I feel like I'm in Hell. I hate this, so much. My family is suffering. They don't understand that I am, too.
My clarity is slipping. I'm finding it hard to see that this isn't me. I'm starting to question whether or not this IS the real me.
I know it must be hard for my family to be supportive when they're the ones who have to deal with the ugly. But, this isn't fair. Not at all. I want nothing to do with my husband, these days. I can't stand to be touched. I hate that he thinks he can help me feel better. He just makes me feel worse simply by being there.
I'm finding it so hard to fake it. I feel like I have to work, constantly, at maintaining this facade. I just want to go about my life without anyone directly in it. I want them all to go away. I hate that they see me like this, because it makes me feel like they're just going to remember their mother as some psycho. I hate being around them because they don't understand; they don't get that this isn't the real me. I hate having to remind them. To me, that just diminishes my credibility. Like the crazy person who claims they're not crazy. Yeah, right. That's what they all say. And the more it's said, the less true it surely is.
And, Heaven forbid I should actually get angry about anything. Apparently, since I have no control over my emotions, whatsoever, me being pissed at someone for legitimate reasons is null. Me being angry with someone for being stupid is just me being my crazy self. Surely, I must need to go back on my meds because I got mad at someone.
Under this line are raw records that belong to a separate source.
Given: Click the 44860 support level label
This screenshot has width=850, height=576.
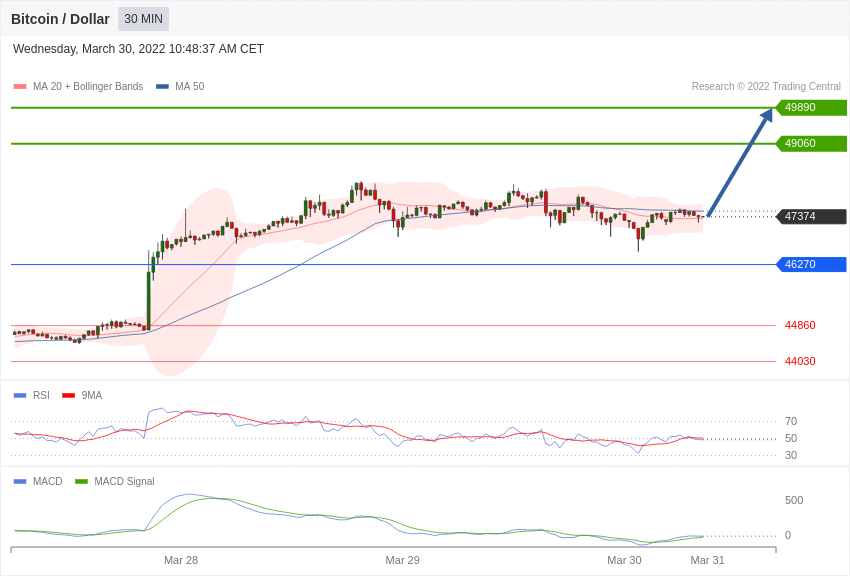Looking at the screenshot, I should point(800,325).
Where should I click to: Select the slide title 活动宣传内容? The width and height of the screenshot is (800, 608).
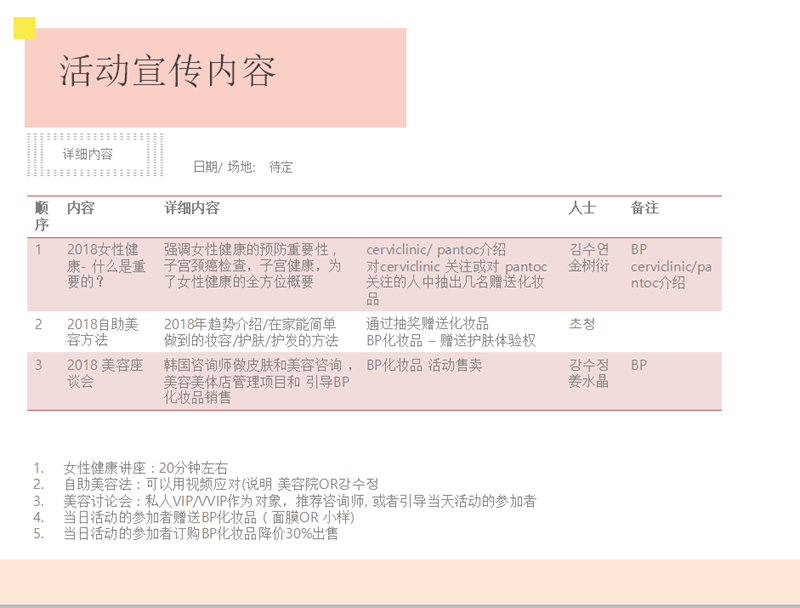pyautogui.click(x=167, y=72)
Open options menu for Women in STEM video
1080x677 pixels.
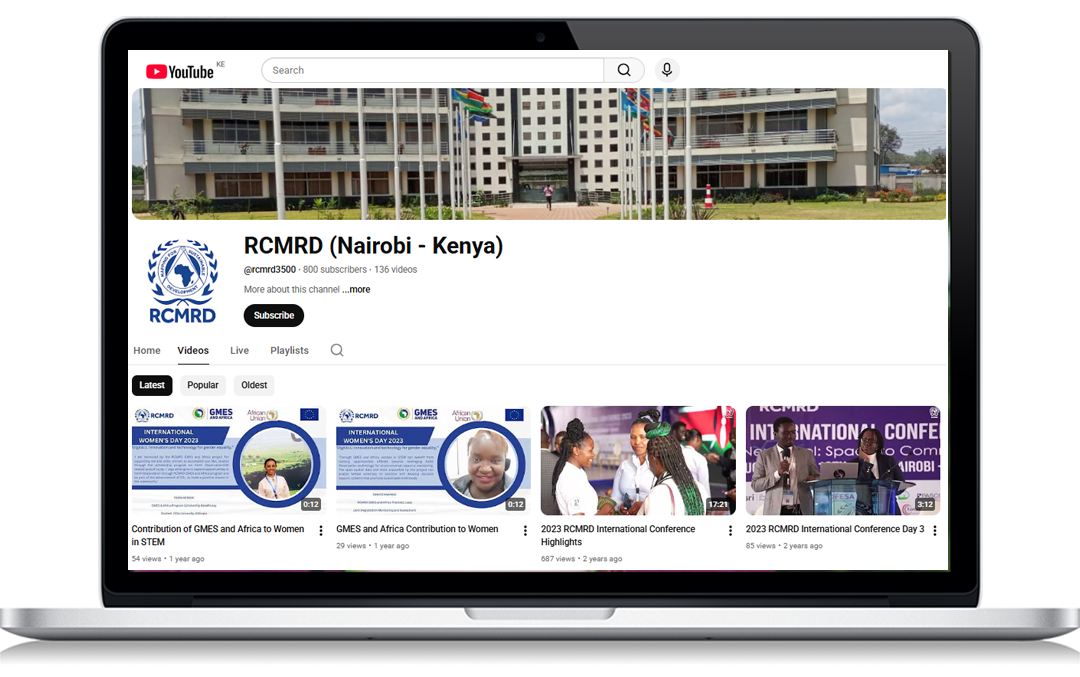(321, 530)
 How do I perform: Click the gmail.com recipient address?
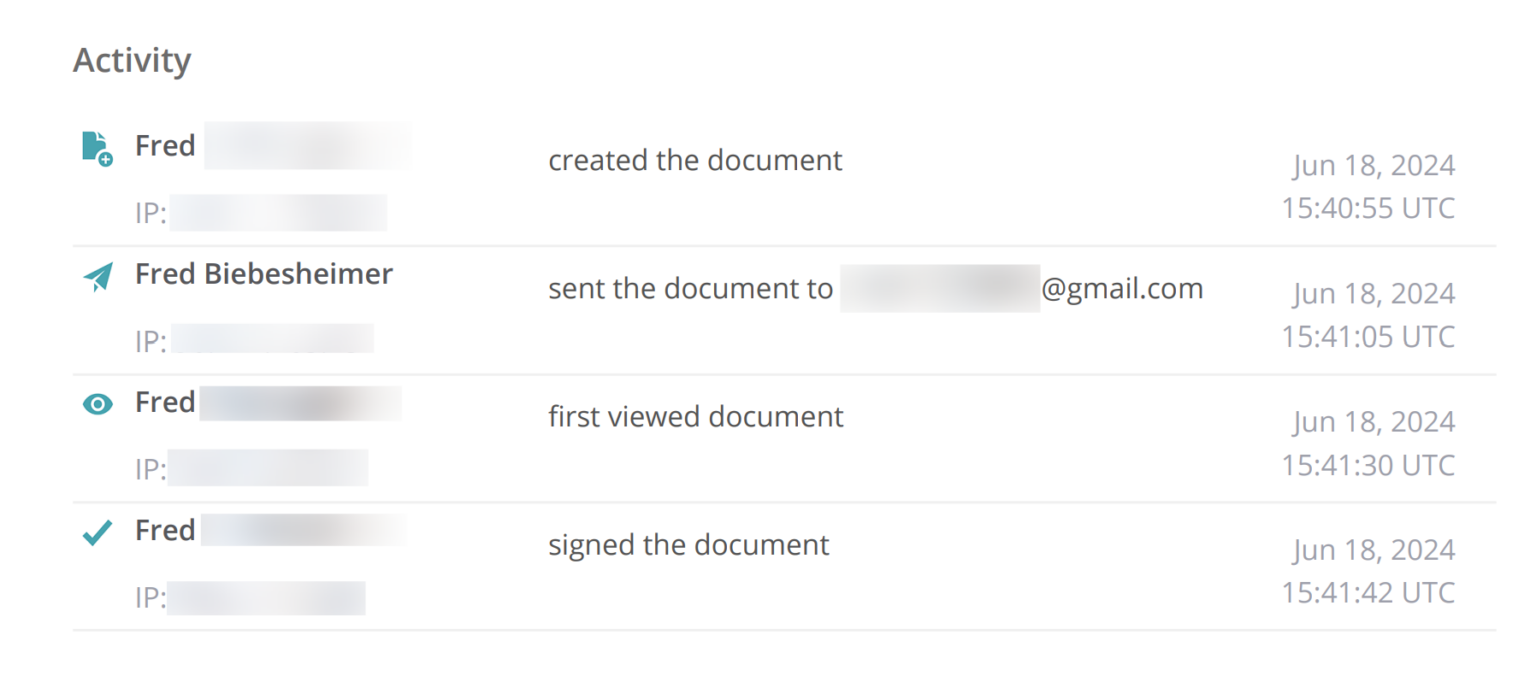[1122, 288]
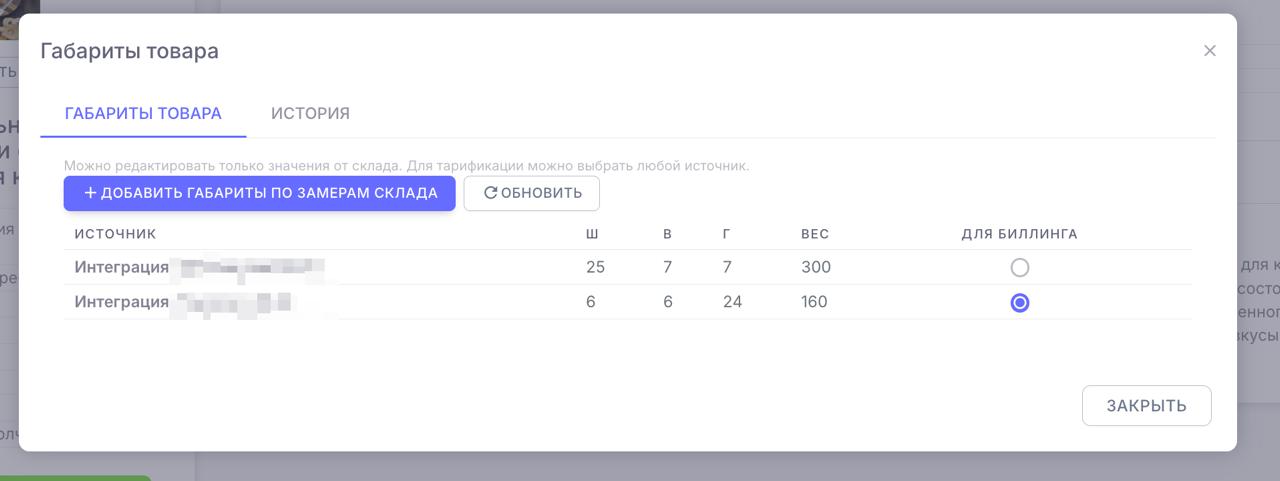Click the width value 25 in first row
The width and height of the screenshot is (1280, 481).
[596, 268]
Shame on me.
I'm sure I sound bitter. I am. Quite. I'm angry that I have to go through this. I'm angry that others are being affected. I'm angry that they're being jerks about it, at times. I'm angry that I will be remembered as a jerk, myself. I'm angry that for so very long, I have had to defend who I am. For years, I had to keep reminding my husband that some of the things I did were not my fault - they were a product of my mental illness. I'm angry that I never had said mental illness, I was just being made to think I had it because of the stupid meds I was on.
I'm just angry. So very full of rage, angry. I could take a baseball bat to someones car or punch my fist through a wall, kind of angry. Angry because anger is a withdrawal symptom. Angry because I don't even know if I have a valid reason to be angry.